New Trackside Superstore enhances retail experience for race fans

LONG POND, PA - JULY 31:  A general view of the NASCAR Trackside Superstore ahead of practice for the NASCAR Sprint Cup Series Windows 10 400 at Pocono Raceway on July 31, 2015 in Long Pond, Pennsylvania.  (Photo by Jeff Zelevansky/NASCAR via Getty Images)

LONG POND, PA – JULY 31: A general view of the NASCAR Trackside Superstore ahead of practice for the NASCAR Sprint Cup Series Windows 10 400 at Pocono Raceway on July 31, 2015 in Long Pond, Pennsylvania. (Photo by Jeff Zelevansky/NASCAR via Getty Images)

LONG POND, Pa. – When fans arrive for Sunday’s Windows 10 400 NASCAR Sprint Cup Series event at Pocono Raceway (on NBCSN at 1:30 p.m. ET), they are guaranteed to see something they’ve never seen before—and it won’t happen on the race track.

That large white modular 60,000-square-foot tent in Pocono’s Fan Fair isn’t just a new fixture at the track.
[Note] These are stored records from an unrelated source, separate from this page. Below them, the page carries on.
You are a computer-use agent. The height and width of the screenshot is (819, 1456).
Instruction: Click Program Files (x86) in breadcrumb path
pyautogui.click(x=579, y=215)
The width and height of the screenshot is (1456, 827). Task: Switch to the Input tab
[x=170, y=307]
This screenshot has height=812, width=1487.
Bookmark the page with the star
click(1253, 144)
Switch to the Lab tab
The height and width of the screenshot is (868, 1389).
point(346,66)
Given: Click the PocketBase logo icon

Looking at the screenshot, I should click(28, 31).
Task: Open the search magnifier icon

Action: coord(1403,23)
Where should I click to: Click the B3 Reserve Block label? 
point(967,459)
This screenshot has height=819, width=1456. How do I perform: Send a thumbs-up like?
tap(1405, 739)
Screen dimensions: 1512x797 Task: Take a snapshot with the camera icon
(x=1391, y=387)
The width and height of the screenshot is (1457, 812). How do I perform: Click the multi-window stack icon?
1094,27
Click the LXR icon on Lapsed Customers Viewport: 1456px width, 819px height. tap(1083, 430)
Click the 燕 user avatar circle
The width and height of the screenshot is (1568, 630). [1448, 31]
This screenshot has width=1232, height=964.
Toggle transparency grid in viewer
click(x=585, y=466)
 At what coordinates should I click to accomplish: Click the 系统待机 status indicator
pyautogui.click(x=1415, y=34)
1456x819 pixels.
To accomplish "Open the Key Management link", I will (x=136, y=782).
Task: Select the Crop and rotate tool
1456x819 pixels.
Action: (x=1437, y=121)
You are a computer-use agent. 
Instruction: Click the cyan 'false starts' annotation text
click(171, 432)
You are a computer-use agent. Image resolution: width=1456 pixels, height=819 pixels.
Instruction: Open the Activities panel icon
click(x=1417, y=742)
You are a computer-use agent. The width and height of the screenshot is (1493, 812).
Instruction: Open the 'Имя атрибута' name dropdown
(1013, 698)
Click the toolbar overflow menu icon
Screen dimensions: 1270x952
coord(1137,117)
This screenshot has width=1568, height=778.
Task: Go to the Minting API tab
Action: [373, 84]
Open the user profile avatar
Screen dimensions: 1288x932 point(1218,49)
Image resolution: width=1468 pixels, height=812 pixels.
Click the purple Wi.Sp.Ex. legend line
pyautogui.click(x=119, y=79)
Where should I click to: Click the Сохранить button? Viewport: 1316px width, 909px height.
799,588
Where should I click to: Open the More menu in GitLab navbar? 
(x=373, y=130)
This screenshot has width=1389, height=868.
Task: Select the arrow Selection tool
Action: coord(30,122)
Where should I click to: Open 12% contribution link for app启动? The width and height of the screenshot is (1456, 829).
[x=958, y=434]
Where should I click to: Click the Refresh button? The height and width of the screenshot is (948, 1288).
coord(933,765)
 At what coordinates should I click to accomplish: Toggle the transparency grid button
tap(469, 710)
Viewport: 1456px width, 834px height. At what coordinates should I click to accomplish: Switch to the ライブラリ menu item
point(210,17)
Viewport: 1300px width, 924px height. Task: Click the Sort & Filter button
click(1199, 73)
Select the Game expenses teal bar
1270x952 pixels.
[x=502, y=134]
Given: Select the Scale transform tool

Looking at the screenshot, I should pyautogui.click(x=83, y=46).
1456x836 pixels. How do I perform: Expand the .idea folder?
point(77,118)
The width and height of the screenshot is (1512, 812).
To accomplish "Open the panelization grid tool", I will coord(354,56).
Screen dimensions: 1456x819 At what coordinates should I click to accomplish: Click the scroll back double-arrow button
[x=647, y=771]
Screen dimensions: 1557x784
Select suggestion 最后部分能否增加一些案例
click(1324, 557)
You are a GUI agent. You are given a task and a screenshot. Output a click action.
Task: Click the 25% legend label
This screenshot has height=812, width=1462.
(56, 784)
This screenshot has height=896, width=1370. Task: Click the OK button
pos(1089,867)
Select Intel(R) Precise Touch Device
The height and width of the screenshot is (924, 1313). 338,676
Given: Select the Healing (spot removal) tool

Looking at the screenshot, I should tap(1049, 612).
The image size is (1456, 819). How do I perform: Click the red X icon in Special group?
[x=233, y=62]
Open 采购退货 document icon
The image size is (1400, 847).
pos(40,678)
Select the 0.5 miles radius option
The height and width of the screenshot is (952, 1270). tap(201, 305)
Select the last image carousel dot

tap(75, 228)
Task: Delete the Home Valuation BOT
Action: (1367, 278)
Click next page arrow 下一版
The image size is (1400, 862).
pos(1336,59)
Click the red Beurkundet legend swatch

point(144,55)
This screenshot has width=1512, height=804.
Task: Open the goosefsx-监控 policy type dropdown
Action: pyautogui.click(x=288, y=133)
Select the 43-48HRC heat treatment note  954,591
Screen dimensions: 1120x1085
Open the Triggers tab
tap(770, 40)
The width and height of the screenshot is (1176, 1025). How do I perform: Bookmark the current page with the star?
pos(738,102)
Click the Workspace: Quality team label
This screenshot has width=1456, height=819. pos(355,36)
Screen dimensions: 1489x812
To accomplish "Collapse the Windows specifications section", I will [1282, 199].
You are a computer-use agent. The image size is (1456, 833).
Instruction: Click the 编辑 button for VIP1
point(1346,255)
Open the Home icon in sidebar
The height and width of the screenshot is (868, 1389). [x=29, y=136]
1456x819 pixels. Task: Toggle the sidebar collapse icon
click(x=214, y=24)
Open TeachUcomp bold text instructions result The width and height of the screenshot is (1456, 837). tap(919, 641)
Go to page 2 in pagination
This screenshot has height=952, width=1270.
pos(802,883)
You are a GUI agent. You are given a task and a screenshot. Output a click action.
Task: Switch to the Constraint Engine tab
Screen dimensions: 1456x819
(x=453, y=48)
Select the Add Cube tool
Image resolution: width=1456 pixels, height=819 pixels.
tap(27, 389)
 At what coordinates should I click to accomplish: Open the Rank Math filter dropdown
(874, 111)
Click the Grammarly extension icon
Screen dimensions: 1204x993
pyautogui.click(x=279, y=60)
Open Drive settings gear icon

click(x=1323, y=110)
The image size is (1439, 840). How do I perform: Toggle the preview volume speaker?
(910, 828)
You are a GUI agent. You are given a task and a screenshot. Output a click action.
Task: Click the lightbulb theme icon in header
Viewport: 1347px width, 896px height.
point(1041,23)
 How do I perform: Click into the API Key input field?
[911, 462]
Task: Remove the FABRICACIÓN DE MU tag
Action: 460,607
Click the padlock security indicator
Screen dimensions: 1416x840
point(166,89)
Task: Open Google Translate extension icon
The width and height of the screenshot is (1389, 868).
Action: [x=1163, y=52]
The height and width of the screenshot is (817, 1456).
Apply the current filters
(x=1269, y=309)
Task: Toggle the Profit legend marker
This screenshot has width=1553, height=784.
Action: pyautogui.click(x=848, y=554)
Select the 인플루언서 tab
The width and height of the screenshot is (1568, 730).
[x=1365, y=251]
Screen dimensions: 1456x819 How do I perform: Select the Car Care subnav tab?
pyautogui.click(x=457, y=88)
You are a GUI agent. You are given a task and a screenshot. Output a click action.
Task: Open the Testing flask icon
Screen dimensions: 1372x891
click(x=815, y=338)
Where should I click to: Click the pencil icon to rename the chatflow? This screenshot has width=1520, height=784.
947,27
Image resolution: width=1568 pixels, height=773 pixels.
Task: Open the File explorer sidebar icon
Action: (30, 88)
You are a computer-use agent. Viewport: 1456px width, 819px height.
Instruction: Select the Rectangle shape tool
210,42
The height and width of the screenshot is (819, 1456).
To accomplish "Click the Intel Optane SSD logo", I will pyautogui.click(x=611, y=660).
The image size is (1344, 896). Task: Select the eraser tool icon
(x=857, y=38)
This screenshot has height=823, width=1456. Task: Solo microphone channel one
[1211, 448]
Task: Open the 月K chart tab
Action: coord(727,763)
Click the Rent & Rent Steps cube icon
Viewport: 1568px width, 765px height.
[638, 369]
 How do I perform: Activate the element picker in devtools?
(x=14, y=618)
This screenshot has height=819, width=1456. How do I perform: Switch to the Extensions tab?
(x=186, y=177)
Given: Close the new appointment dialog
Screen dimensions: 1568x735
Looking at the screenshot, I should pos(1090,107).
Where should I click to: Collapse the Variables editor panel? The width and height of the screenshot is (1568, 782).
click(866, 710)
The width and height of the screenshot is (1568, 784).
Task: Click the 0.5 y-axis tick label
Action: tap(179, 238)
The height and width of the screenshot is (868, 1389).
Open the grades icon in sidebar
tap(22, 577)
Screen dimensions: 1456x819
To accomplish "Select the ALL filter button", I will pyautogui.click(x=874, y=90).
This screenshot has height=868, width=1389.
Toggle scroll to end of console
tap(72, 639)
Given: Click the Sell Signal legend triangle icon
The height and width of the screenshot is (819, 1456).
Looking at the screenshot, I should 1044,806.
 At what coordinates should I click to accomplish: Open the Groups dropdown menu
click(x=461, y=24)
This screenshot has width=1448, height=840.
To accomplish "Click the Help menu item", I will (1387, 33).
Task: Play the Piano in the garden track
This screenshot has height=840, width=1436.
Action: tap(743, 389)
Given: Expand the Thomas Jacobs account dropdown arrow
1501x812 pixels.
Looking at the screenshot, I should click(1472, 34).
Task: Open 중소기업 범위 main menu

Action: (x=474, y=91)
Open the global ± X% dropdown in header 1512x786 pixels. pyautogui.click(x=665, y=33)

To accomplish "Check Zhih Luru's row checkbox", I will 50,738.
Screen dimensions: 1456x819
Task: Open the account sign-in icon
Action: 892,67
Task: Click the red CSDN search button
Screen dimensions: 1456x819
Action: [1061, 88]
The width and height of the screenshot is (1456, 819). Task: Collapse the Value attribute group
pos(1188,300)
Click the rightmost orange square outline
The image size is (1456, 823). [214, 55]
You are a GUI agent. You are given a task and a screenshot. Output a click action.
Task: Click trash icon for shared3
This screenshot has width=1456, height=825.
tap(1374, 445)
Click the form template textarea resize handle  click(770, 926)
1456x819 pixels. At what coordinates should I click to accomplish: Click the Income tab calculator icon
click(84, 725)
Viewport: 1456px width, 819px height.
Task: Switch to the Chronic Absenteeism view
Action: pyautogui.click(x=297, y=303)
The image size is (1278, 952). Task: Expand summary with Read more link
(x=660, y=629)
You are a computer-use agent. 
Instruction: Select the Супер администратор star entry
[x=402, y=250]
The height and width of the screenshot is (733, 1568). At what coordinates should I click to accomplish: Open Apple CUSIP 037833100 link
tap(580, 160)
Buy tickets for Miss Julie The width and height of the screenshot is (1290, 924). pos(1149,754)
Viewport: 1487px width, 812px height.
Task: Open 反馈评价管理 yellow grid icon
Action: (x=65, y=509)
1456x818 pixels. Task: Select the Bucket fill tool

It’s a completely new concept in the trackside retailing of racing merchandise and memorabilia, one that’s designed to make shopping significantly easier and more efficient.

Instead of standing in line in the sun or rain in front of the window of a merchandise hauler and ultimately pointing to the item they’d like to examine, fans can browse through the covered 16×10-foot modules dedicated to particular drivers or specific teams.

All the merchandise is centrally located in the NASCAR Trackside Superstore, operated under a 10-year agreement by Fanatics, the largest online retain company on the planet.

“It’s a better opportunity for fans to see and touch in a retail experience at the race track,” says Fanatics CEO Ross Tannenbaum. “It’s a much stronger overall experience for the fan base.”

Accordingly, the Fan Fair at Pocono has a completely different look this year. The Trackside Superstore has supplanted most of the individual merchandise haulers that used to populate the area behind the main grandstand at the 2.5-mile track.

There are still haulers for the manufacturers, and the two Team Penske drivers—Brad Keselowski and Joey Logano—still have individual haulers because of contractual obligations with Speedway Motorsports, Inc., through the end of this year.

Otherwise, driver merchandise is consolidated in the Trackside Superstore. It’s easier to find. And it’s much easier to examine.

For drivers such as Martin Truex Jr., whose merchandise typically has shared space in a hauler with other drivers, the Trackside Superstore concept is a welcome addition to the retail landscape.

“I thought it was awesome,” said Truex, who did a walk-through of the new facility on Friday morning. “Just from my perspective, I thought it seems a lot simpler. It seems more modern and just a nicer area to be in. There is shade, there is a little bit of air flow. It is not standing out in the sun sweating walking around to try to find your driver’s hauler or things like that.

“The biggest thing that stuck out for me, we have a souvenir hauler that we share with other drivers. I’m constantly getting messages on Twitter and on Facebook and my fans asking me at the racetrack ‘Where do we get your hats? Where do we get your t-shirts?’  It’s like, well, I don’t know where that trailer is at this weekend. It’s just a lot more simplified especially for us. I thought it was a really cool atmosphere out there. It should be fun for the fans. I think they’re going to enjoy it.”

Indeed, fans were lined up at the entrance of the Trackside Superstore for a ribbon-cutting ceremony early Friday morning. Afterwards, they streamed into the facility and began to pore over the merchandise.

Dale Earnhardt Jr. fans had plenty to look at—about 20 percent of the retail area was devoted to NASCAR’s perennial most popular driver.

But fans of Cole Whitt and Matt DiBenedetto, for example, also found merchandise that was prominent and accessible, without running from hauler to hauler trying to locate it.

If you want a particular hat, the New Era Headware module features 10,000 hats featuring 24 drivers. All told, 58 drivers and 25 teams are represented within the $2.5-million retail inventory. The Lionel Diecasts area in the Collectibles Shop features 1,400 items.

And when it came time to pay for purchases, there were more than 60 point-of-sale registers in a separate area to make the process fast and efficient.

Currently, Fanatics uses three different modular superstores in rotation. On race weekend at Pocono, a modular facility already was under construction at Watkins Glen. A different superstore will be in place at Michigan, and when the Pocono race is over, Fanatics will strike the facility in Pennsylvania and transport it to Bristol.

In addition, the superstores can expand and contract according to the size of the event. Throughout the rest of the season, Fanatics and NASCAR will work together to refine and improve the operation.

“For us, we’re going to nit-pick this thing to death,” Tannenbaum said. “All of our staff is going to be at the first four races.”

But what the fans will see on Sunday is already radically different from the retail experience they’ve had in the past.

And both NASCAR and Fanatics are convinced it also will be a dramatic improvement.